Privates & Job werden eins, unbemerkt.

Die Vermischung von Privatleben und Arbeit ist jedoch nicht erst seit Covid-19 im Fokus der Arbeitsforschung. Bereits 2007 äußerten sich Autor:innen des Artikels Entgrenzung von Arbeit und Leben: Gesellschaftliche Arbeitsteilung als Leistung der Person zu dem Thema kritisch. Laut den Autor:innen zeichnet sich ab, dass die jahrelang bestehende Trennung zwischen Arbeit und Leben aufgeweicht wird. Somit nimmt auch die kollektive Regulierung dieser Trennung ab und muss zu-nehmend durch das Individuum selbst vorgenommen werden. Als Grund für diese Entwicklung identifizierten sie einen Strukturwandel, welcher durch die Globalisierung, steigende Marktorientierung, den gesellschaftlichen Wandel sowie der Digitalisierung ausgelöst wird.

Die diagnostizierte „Entgrenzung von Arbeit und Leben“ bringt daher keineswegs nur neue Chancen für die Gestaltung eines „offeneren“ eigenen Lebens mit sich, sondern sie geht mit der Öffnung einer Grenze einher, die bislang den Bereich des Privaten schützte.

Jürgens & Voß, 2007.

Und wer hat was davon?

Die Vermischung ist also vor allem Folge von wirtschaftlichen und kulturellen Anforderungen, welche nicht ausschließlich zum Vorteil des Einzelnen sein können.
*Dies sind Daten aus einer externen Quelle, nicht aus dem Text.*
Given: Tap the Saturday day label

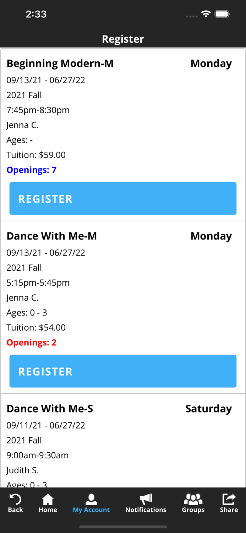Looking at the screenshot, I should pos(208,409).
Während Annehmlichkeiten des Home Offices nicht unter den Tisch gekehrt werden sollten, so birgt es doch auch einige Risiken für Arbeitnehmer:innen. Ein Working Paper der Hans Böckler-Stiftung hat neben Profiteur:innen so genannte Risikogruppen herausgearbeitet. Diese sind zunehmend gefährdet von Stress, Überarbeitung und Überforderung übermannt zu werden.
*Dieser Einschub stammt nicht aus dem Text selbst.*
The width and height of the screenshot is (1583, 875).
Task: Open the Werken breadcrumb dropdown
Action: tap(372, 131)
So können beispielsweise Arbeitnehmer:innen in seniorigeren Rollen sowie alleinstehende Personen die gewonnene Flexibilität und Autonomität besser nutzen als Beschäftigte mit Familienverantwortung oder Angestellte in juniorigeren Rollen. Auch Arbeitnehmer:innen, die sich gut mit Informations- und Kommunikationsmedien auskennen, können diese in der derzeitigen Entwicklung besser für sich nutzen als unerfahrenere Mediennutzer:innen. Durch die Vermischung von Arbeits- und Privatleben scheinen außerdem bei der Vereinbarkeit beider Sphären Frauen aktuell noch eher der Gefahr einer Doppelbelastung ausgesetzt zu sein als Männer.

Grenzen setzen!

Die Auseinandersetzung mit der Entgrenzung von Arbeit und Privatleben zeigt, wie komplex und ambivalent diese Entwicklung ist. Vor- und Nachteile von Home Office sowie flexiblen Arbeitszeiten müssen stets gegeneinander abgewogen werden und können als Teil einer New Work-Welt nur schwer mit vergangenen Arbeitsweisen verglichen werden. So muss unser allgemeines Verständnis für die unterschiedliche Empfindung von Annehmlichkeiten und Belastungen der Entwicklung wachsen. Ihre persönliche Wahrnehmung der Entgrenzung kann von derer Ihrer Kolleg:innen stark abweichen. Wichtig ist, dass wir Eigenverantwortung übernehmen und die für uns notwendige Abgrenzung zwischen Arbeit und Privatleben selbst in die Hand nehmen. Im Folgenden haben wir daher ein paar Denkanstöße zusammengefasst, wie Sie sich dem Thema nähern können:

Die strukturelle Entgrenzung von Arbeit und Privatleben werden wir nicht aufhalten können. Müssen wir aber auch gar nicht - denn schließlich kann diese Entwicklung Raum für mehr Flexibilität und auch effizientere Arbeitsweisen geben. Um von der Vermischung der beiden Sphären wirklich profitieren zu können und unsere mentale und physische Gesundheit zu schützen, liegt es an uns, notwendige, individuelle Grenzen zu ziehen und diese an unser Umfeld zu kommunizieren. Gleichzeitig müssen wir aber auch Verständnis für anders gesetzte Grenzen und Wahrnehmungen im Kolleg:innenkreis entwickeln.